A diagnosis of pulmonary tuberculosis along with tuberculous meningitis and SIADH was made. She was put on anti tuberculous therapy with dietary restriction of water and hypertonic saline. Her serum sodium levels did not show any improvement with hypertonic saline and she was continuously losing sodium in her urine. Her serum cortisol levels were 22.6 ug/dl and aldosterone levels were 5.4 ng/dl. Her daily intake and output charting revealed a total of 100-200 ml increase in output (negative balance) however she was hospitalized and fluid was being replaced. The initial impression of hyponatremia was due to decreased intake and probable SIADH due to menigoencephalitis. She was treated with normal saline and the hypertonic saline as well. As her hyponatremia was recurring and her urine Na was still high, it was assumed that natriuresis was due to hypertonic saline and it was discontinued for 48 hours. She still showed no improvement and her condition worsened and it was found that she was actually losing salt. She was then given fludrocortisone (florinef) after which her serum sodium levels improved. Her symptoms due to hyponatraemia subsided and the diagnosis of cerebral salt wasting syndrome was made. She was discharged on anti tuberculous therapy and oral fludrocortisone tablets. She is now in a healthy state of life.

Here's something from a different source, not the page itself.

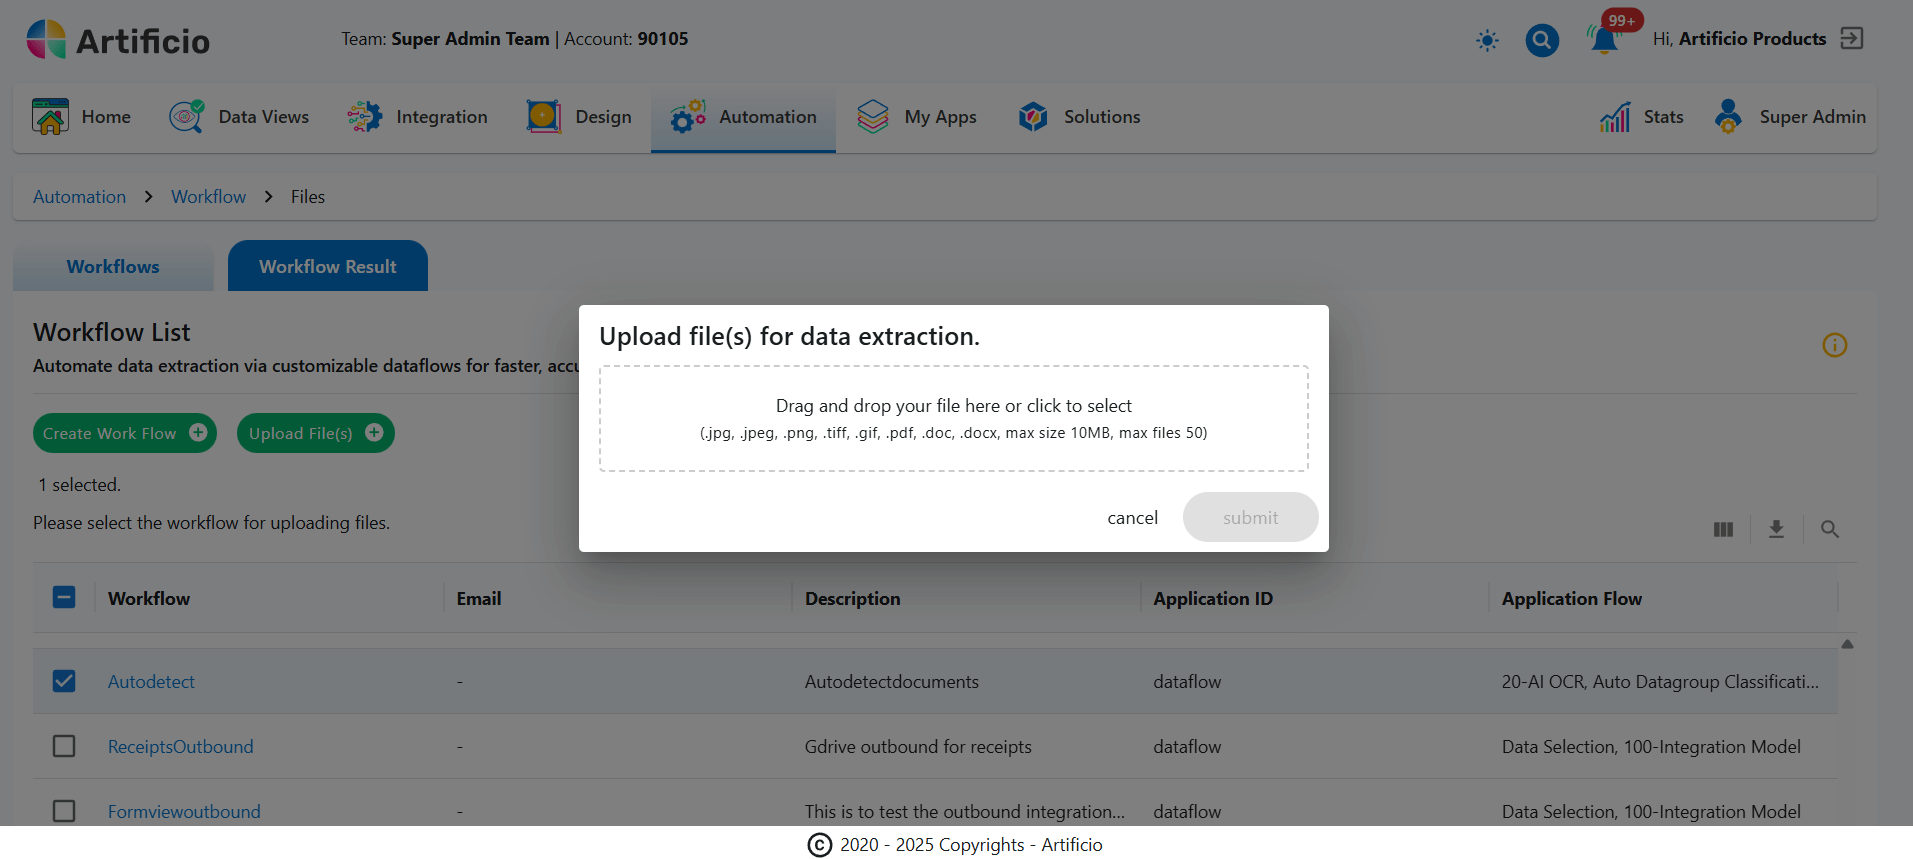This screenshot has width=1913, height=859.
Task: Check the ReceiptsOutbound row checkbox
Action: tap(64, 746)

Hyponatraemia (serum levels below 135mEq/L, normal being 136-148mEq/L) has a wide range of causes however in neurologically injured patients it may be due to Syndrome of inappropriate anti diuretic hormone (SIADH) or Cerebral salt wasting syndrome (CSWS).2,3 Quite frequently in hospitalized cases, hyponatraemia is diagnosed and treated as SIADH or CSWS, yet it remains often undiagnosed.4
Cerebral salt wasting syndrome is characterized by increased natriuresis and diuresis in response to disease process in or around the brain.1 The exact mechanism underlying cerebral salt wasting syndrome remains unclear.3,4 Its mechanism has been linked with natriuretic peptides, both brain natriuretic peptide and C-type natriuretic peptide have been implicated. It is important for a clinician to be able to distinguish between SIADH and CSWS as they both present with the same complaint of hyponatraemia and develop under similar circumstances. The main clinical difference between these two conditions is that of the total fluid status of the patient. CSWS leads to a relative or overt hypovolaemia, whereas SIADH is consistent with a normal to hypervolaemic patient.3,4 As a result, SIADH is treated with fluid restriction which would worsen CSWS as it is treated with fluids and correction of the low sodium. Fludrocortisone (Florinef) a mineralocorticoid improves the hyponatraemia in patients with cerebral salt wasting syndrome.1,3 Mineralocorticoids enhance sodium reabsorption in the kidney by direct action on distal tubule cells, resulting in expanded extracellular fluid volume.
We report this patient with tuberculous meningitis in whom the diagnosis of cerebral salt wasting syndrome was made based on volume depletion and high urinary sodium excretion which responded to fludrocortisone therapy and subsided.
1.Nagotkar L, Shanbag P, Dasarwar N. Cerebral salt wasting syndrome following neurosurgical intervention in tuberculous meningitis.Indian Pediatr 2008; 45: 598-601.
2.Cerdà-Esteve M, Cuadrado-Godia E, Chillaron JJ, Pont-Sunyer C, Cucurella G, Fernández M, et al. Cerebral salt wasting syndrome: review. Eur J Intern Med 2008; 19: 249-54.
3.Rivkees SA.Differentiating appropriate antidiuretic hormone secretion, inappropriate antidiuretic hormone secretion and cerebral salt wasting: the common, uncommon, and misnamed.Curr Opin Pediatr 2008; 20: 448-52.
4.Harrigan MR. Cerebral salt wasting syndrome. Crit Care Clin 2001; 17: 125-38.